Phorbol myristate acetate-induced hypertrophy of neonatal rat cardiac myocytes is associated with decreased sarcoplasmic reticulum Ca2+ ATPase (SERCA2) gene expression and calcium reuptake.

The decreased expression of the sarcoplasmic reticulum Ca(2+)-ATPase associated with cardiac hypertrophy was investigated in cultured neonatal rat cardiac myocytes. Northern blot analysis indicated a significant 55-60% decrease in Ca(2+)-ATPase mRNA levels and after 12 and 24 h of treatment with the phorbol ester phorbol myristate acetate (PMA). Myocytes treated with the phorbol ester for 80 h showed a significant 34% decrease (relative to vehicle-treated control cells) in the levels of Ca(2+)-ATPase protein, and a significant 38% increase in the levels of alpha-sarcomeric actin, as assessed by Western blot analysis using specific antibodies. Immunocytochemistry of myocytes treated for 72 h with the phorbol ester revealed a hypertrophied cell morphology, and showed a marked decrease in Ca(2+)-ATPase staining intensity. Contractile calcium transients were evaluated through the use of indo-1. It was found that the t1/2 for the decline of calcium transient was significantly prolonged by PMA treatment (0.51 +/- 0.15) when compared to controls (0.38 +/- 0.17, P < 0.001).
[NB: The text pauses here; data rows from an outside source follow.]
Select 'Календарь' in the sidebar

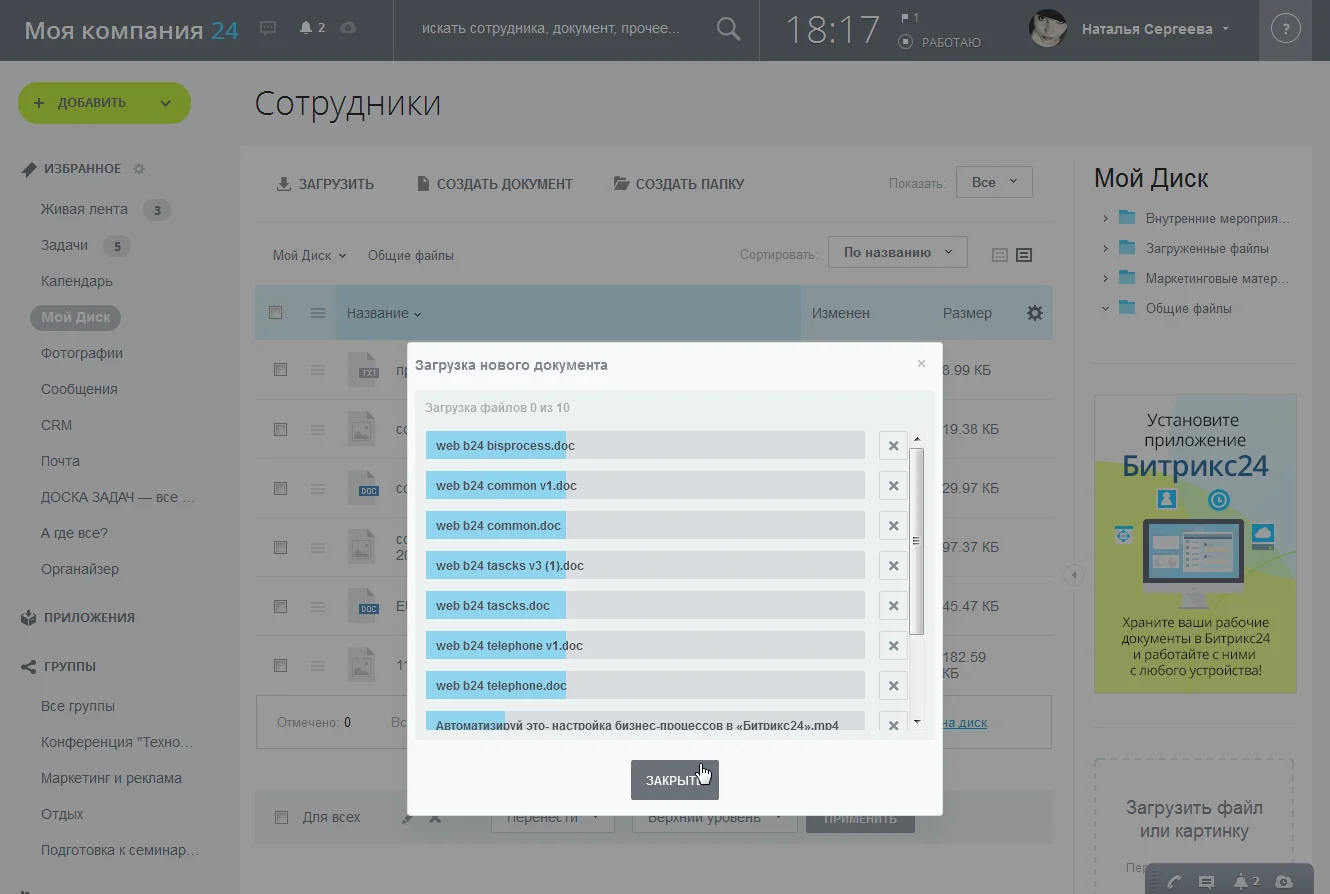pyautogui.click(x=77, y=281)
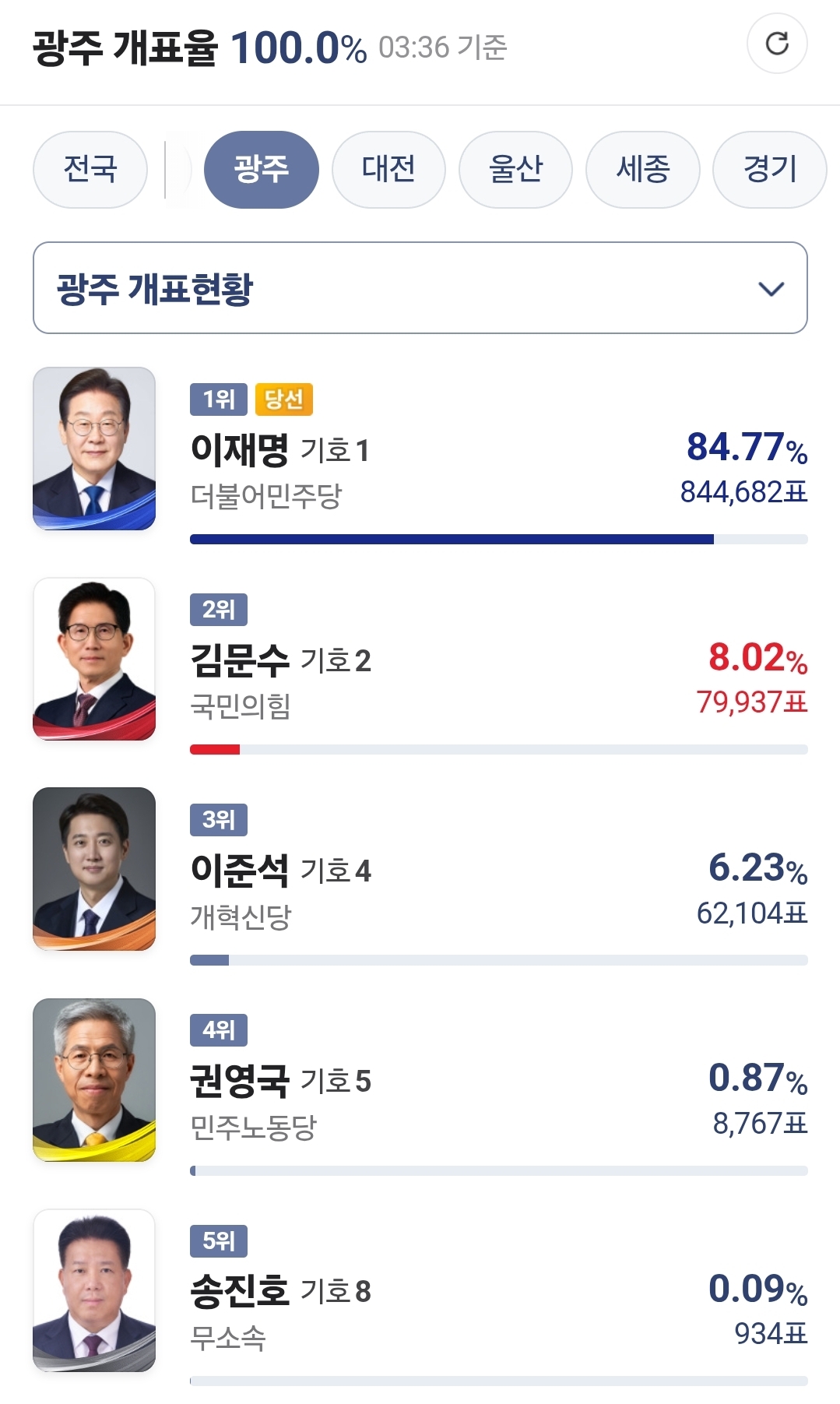This screenshot has height=1404, width=840.
Task: Open the 울산 region tab
Action: 515,169
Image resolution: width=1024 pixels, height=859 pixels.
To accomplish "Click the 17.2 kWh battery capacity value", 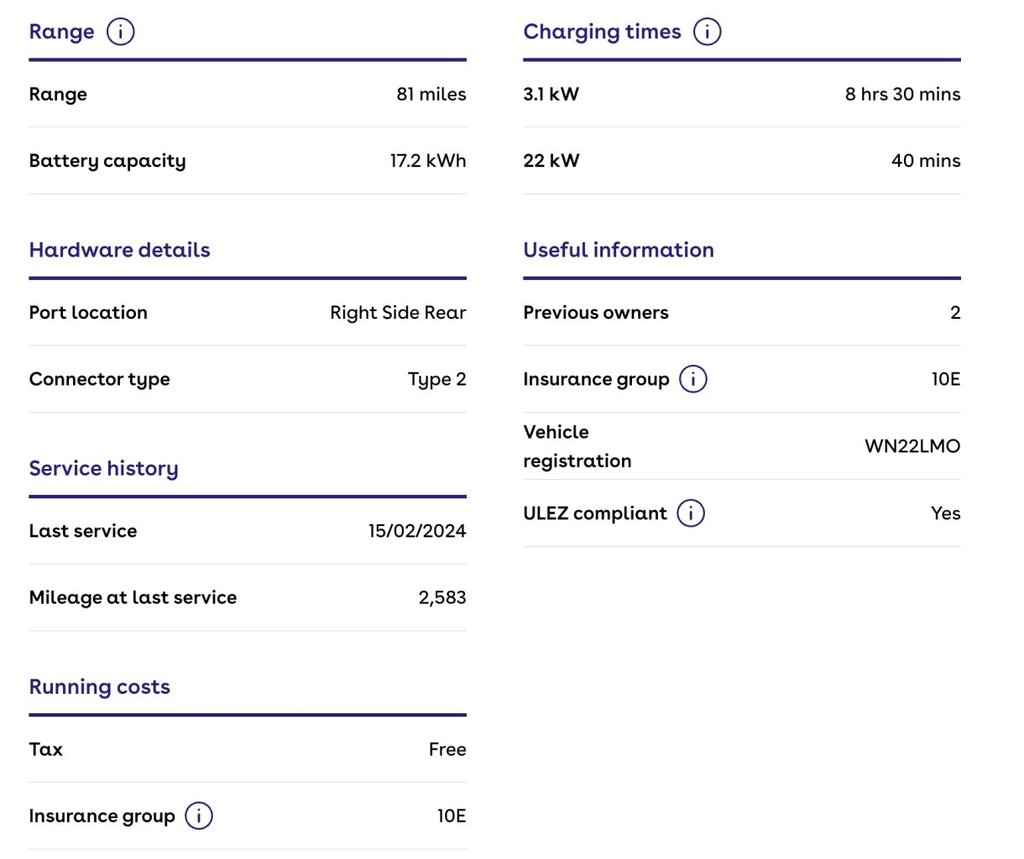I will (428, 161).
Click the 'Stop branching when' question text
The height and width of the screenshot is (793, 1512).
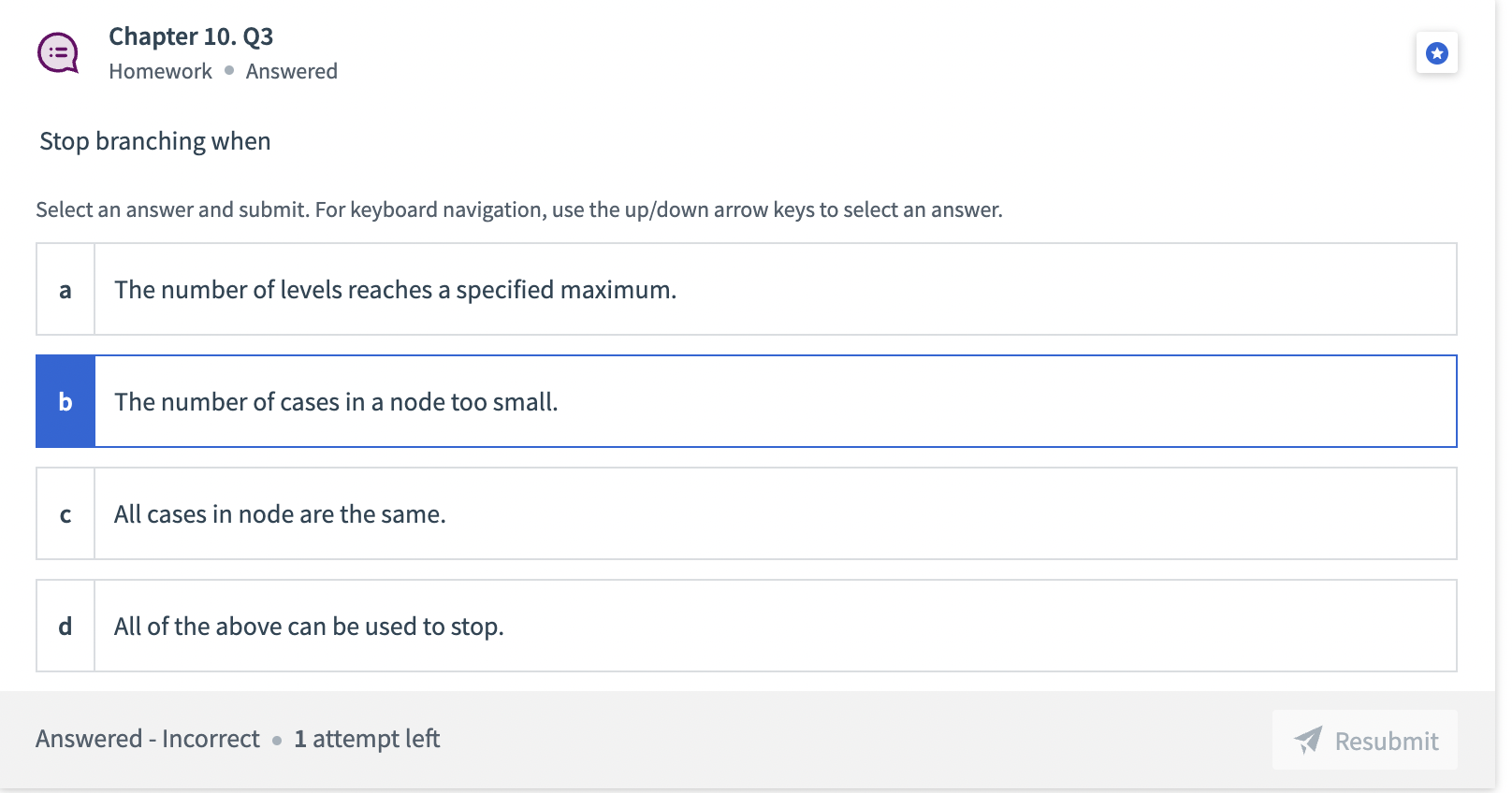[155, 141]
Treatment of myocytes with endothelin-1 also led to a 35% decrease in sarcoplasmic reticulum Ca(2+)-ATPase mRNA levels. It is concluded that phorbol ester treatment of neonatal rat cardiac myocytes induces similar changes in Ca(2+)-ATPase mRNA levels. It is concluded that phorbol ester treatment of neonatal rat cardiac myocytes induces similar changes in Ca(2+)-ATPase gene expression as observed in vivo in the hypertrophied and failing heart. The observed prolongation in t1/2 for [Ca2+]i decline might be due to the observed depressed levels for sarcoplasmic reticulum Ca(2+)-ATPase in PMA treated cells.